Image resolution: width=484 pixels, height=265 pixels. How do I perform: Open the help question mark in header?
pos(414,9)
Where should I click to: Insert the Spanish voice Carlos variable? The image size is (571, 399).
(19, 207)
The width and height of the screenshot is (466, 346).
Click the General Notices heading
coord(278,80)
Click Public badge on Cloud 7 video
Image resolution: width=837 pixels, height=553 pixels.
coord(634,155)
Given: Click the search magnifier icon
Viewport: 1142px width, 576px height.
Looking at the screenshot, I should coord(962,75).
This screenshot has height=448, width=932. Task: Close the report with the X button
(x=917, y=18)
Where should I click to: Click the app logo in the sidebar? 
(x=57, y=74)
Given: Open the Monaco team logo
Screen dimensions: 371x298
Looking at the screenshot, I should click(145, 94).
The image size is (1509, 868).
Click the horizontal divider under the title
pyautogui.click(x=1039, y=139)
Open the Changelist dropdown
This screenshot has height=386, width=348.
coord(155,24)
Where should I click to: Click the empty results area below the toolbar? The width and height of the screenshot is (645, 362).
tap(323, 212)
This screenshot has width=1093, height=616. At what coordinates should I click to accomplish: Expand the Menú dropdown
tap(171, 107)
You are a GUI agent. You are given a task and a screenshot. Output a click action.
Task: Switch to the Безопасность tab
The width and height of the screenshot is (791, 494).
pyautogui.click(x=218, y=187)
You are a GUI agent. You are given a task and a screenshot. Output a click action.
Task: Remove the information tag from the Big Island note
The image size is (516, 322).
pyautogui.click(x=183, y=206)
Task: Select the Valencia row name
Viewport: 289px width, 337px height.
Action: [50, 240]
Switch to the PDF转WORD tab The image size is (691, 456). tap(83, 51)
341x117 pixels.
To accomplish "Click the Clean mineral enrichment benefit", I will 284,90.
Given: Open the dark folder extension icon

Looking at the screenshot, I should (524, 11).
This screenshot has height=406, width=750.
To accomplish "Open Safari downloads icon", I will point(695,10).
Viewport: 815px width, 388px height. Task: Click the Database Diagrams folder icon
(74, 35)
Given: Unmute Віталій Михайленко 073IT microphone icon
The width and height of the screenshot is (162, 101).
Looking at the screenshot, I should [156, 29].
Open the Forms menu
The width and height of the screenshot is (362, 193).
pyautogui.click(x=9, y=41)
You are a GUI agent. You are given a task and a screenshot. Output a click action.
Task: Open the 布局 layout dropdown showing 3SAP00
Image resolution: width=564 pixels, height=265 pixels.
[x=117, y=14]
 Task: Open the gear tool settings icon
━━━━━━━━━━━━━━━━
- _Task requirements_:
Reproduce the entries so that each line reads exactly as it did before.

- _Solution_:
Image resolution: width=484 pixels, height=265 pixels. How do I perform: Open the help question mark in header?
pos(414,9)
Where should I click to: Insert the Spanish voice Carlos variable? The image size is (571, 399).
(19, 207)
The width and height of the screenshot is (466, 346).
Click the General Notices heading
coord(278,80)
Click Public badge on Cloud 7 video
Image resolution: width=837 pixels, height=553 pixels.
coord(634,155)
Given: Click the search magnifier icon
Viewport: 1142px width, 576px height.
Looking at the screenshot, I should coord(962,75).
This screenshot has height=448, width=932. Task: Close the report with the X button
(x=917, y=18)
Where should I click to: Click the app logo in the sidebar? 
(x=57, y=74)
Given: Open the Monaco team logo
Screen dimensions: 371x298
Looking at the screenshot, I should click(145, 94).
The image size is (1509, 868).
Click the horizontal divider under the title
pyautogui.click(x=1039, y=139)
Open the Changelist dropdown
This screenshot has height=386, width=348.
coord(155,24)
Where should I click to: Click the empty results area below the toolbar? The width and height of the screenshot is (645, 362).
tap(323, 212)
This screenshot has width=1093, height=616. At what coordinates should I click to accomplish: Expand the Menú dropdown
tap(171, 107)
You are a GUI agent. You are given a task and a screenshot. Output a click action.
Task: Switch to the Безопасность tab
The width and height of the screenshot is (791, 494).
pyautogui.click(x=218, y=187)
You are a GUI agent. You are given a task and a screenshot. Output a click action.
Task: Remove the information tag from the Big Island note
The image size is (516, 322).
pyautogui.click(x=183, y=206)
Task: Select the Valencia row name
Viewport: 289px width, 337px height.
Action: [50, 240]
Switch to the PDF转WORD tab The image size is (691, 456). tap(83, 51)
341x117 pixels.
To accomplish "Click the Clean mineral enrichment benefit", I will 284,90.
Given: Open the dark folder extension icon

Looking at the screenshot, I should (524, 11).
This screenshot has height=406, width=750.
To accomplish "Open Safari downloads icon", I will point(695,10).
Viewport: 815px width, 388px height. Task: Click the Database Diagrams folder icon
(74, 35)
Given: Unmute Віталій Михайленко 073IT microphone icon
The width and height of the screenshot is (162, 101).
Looking at the screenshot, I should [156, 29].
Open the Forms menu
The width and height of the screenshot is (362, 193).
pyautogui.click(x=9, y=41)
You are a GUI agent. You are given a task and a screenshot. Output a click action.
Task: Open the 布局 layout dropdown showing 3SAP00
Image resolution: width=564 pixels, height=265 pixels.
[x=117, y=14]
 Task: Open the gear tool settings icon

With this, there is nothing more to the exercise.